Tatry zyskają nową atrakcję turystyczną. Niektórzy łapią się za głowę
"Stalowy kolos" ma przyciągnąć turystów, ale może odstraszyć ptaki i inne zwierzęta. Władze odliczają dni do startu, a część mieszkańców i ekologów pełna jest obaw.

- Jeśli ktoś mówi ci: "to się nie uda", pamiętaj, że to są jego granice, nie Twoje – napisała niedawno Anita Żegleń, wójt gminy Poronin, wrzucając zdjęcia nowej inwestycji pod Tatrami.
SkyWalk Serce Poronina to, jak opisuje inwestor, „niezwykła ścieżka w chmurach u szczytu Tatr”. Otwarcie zaplanowano na pierwszą połowę kwietnia. Odwiedzający konstrukcję turyści mogą liczyć na ponad 80 m2 „siatki w chmurach”, 2 zjeżdżalnie, szklany taras o powierzchni 75 m2 oraz drewnianą ścieżkę o łącznej długości 854 m.
„Serce Poronina zostało zaprojektowane z pokorą wobec tradycji, historii, krajobrazu i miejsca” – deklaruje inwestor.
W pełni szanuje okolicę i w żaden sposób jej nie narusza. Z większości miejsc ścieżka jest prawie niewidoczna. Mimo to, ze swoich punktów widokowych dostępnych dla wszystkich - bez względu na wiek czy fizyczne ograniczenia, oferuje niespotykane panoramiczne widoki na wieniec masywu tatrzańskiego – czytamy na stronie.

☆ ☆ ☆ ☆

__Krótkie zadanie 1__. Wskaż w listingu poniżej wszystkie wiersze zawierające słowo „Open” i przepisz je. Wielkość liter ma znaczenie.

__Wyodrębnione dane__.
☆ ☆ ☆ ☆

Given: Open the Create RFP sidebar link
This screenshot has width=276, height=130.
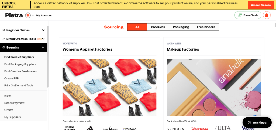Looking at the screenshot, I should pyautogui.click(x=11, y=78).
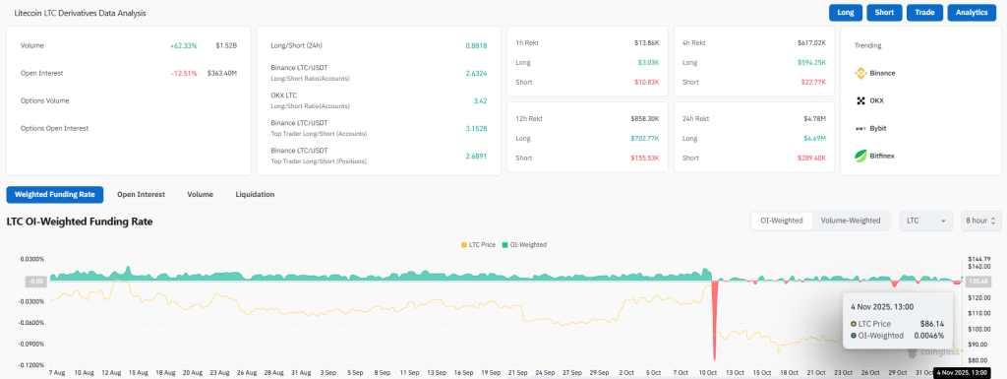
Task: Switch to Volume-Weighted funding rate
Action: point(851,221)
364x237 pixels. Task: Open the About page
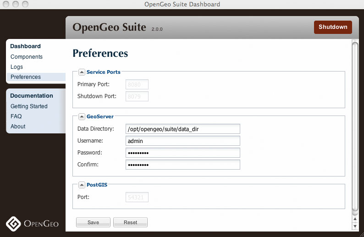(18, 127)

☆ ☆ ☆ ☆

__Krótkie zadanie 2__. Przepisz fragment artykułu o SkyWalku od „SkyWalk Serce Poronina” do „czytamy na stronie.”, zamieniając „inwestor” na „deweloper”.

__Wynik 1__.
Given: Open the Create RFP sidebar link
364x237 pixels. Task: Open the About page

__Wynik 2__.
SkyWalk Serce Poronina to, jak opisuje deweloper, „niezwykła ścieżka w chmurach u szczytu Tatr”. Otwarcie zaplanowano na pierwszą połowę kwietnia. Odwiedzający konstrukcję turyści mogą liczyć na ponad 80 m2 „siatki w chmurach”, 2 zjeżdżalnie, szklany taras o powierzchni 75 m2 oraz drewnianą ścieżkę o łącznej długości 854 m.
„Serce Poronina zostało zaprojektowane z pokorą wobec tradycji, historii, krajobrazu i miejsca” – deklaruje deweloper.
W pełni szanuje okolicę i w żaden sposób jej nie narusza. Z większości miejsc ścieżka jest prawie niewidoczna. Mimo to, ze swoich punktów widokowych dostępnych dla wszystkich - bez względu na wiek czy fizyczne ograniczenia, oferuje niespotykane panoramiczne widoki na wieniec masywu tatrzańskiego – czytamy na stronie.